───── DATA SECTION

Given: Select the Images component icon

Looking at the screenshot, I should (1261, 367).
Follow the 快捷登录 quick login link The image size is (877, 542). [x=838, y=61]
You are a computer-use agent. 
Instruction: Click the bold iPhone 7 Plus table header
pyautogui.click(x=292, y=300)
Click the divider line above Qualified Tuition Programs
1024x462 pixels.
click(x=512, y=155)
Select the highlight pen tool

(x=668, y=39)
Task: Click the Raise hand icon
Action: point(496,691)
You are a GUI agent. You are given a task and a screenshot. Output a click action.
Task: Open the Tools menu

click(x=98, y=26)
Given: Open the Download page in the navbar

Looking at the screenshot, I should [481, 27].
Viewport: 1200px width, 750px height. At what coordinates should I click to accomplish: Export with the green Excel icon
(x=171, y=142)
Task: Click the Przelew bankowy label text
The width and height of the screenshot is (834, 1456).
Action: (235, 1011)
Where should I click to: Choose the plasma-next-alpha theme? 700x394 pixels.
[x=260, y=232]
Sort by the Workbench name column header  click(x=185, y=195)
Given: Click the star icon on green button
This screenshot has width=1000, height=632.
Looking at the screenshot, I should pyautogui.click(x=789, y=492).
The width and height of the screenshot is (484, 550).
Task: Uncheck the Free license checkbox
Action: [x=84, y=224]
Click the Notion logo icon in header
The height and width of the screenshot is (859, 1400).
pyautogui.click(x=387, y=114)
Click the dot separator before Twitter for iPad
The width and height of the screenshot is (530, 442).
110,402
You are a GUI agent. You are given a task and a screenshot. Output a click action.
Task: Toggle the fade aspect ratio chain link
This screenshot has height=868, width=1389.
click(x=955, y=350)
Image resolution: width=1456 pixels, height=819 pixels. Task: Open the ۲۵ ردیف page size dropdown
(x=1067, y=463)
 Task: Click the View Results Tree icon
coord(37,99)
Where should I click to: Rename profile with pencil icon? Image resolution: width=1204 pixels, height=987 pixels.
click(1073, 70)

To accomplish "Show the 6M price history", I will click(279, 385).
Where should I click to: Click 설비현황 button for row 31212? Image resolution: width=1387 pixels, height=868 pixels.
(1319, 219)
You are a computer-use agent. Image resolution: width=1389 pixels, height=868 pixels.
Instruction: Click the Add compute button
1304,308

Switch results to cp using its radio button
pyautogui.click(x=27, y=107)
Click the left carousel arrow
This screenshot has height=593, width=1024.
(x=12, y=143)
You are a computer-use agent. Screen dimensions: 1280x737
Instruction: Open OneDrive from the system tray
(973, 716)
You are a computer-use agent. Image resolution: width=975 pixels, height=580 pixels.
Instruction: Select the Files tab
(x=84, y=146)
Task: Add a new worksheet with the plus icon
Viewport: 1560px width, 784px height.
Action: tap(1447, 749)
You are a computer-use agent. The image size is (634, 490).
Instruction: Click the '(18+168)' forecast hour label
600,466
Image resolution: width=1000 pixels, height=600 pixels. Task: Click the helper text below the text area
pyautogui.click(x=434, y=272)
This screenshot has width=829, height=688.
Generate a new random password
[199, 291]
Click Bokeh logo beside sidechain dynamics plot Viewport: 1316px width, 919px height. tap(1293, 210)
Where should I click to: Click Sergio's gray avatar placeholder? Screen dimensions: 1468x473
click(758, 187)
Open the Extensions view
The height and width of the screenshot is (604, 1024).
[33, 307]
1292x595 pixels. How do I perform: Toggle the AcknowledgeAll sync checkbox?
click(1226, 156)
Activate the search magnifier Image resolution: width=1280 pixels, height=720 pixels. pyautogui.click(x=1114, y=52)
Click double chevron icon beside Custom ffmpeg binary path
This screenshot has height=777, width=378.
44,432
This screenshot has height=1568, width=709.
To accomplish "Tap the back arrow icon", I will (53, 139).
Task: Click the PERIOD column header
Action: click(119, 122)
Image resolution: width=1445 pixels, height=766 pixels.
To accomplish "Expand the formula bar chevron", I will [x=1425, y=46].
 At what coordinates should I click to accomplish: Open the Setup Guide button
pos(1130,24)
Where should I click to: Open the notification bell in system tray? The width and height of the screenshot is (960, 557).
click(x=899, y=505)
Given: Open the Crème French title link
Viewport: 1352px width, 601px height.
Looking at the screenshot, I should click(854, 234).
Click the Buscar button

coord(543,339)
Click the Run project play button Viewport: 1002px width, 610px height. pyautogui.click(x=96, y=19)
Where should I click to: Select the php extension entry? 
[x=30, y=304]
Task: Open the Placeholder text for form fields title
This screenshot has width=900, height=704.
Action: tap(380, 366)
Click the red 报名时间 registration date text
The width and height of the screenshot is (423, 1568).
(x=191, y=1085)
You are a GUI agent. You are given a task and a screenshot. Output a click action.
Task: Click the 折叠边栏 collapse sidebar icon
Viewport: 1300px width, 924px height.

──────────

REQUIREMENT: Could you copy the rows verbatim, starting at the very first line of the rows and stopping after the line that contains "click(x=512, y=155)"?

IN RESPONSE:
Given: Select the Images component icon

Looking at the screenshot, I should (1261, 367).
Follow the 快捷登录 quick login link The image size is (877, 542). [x=838, y=61]
You are a computer-use agent. 
Instruction: Click the bold iPhone 7 Plus table header
pyautogui.click(x=292, y=300)
Click the divider line above Qualified Tuition Programs
1024x462 pixels.
click(x=512, y=155)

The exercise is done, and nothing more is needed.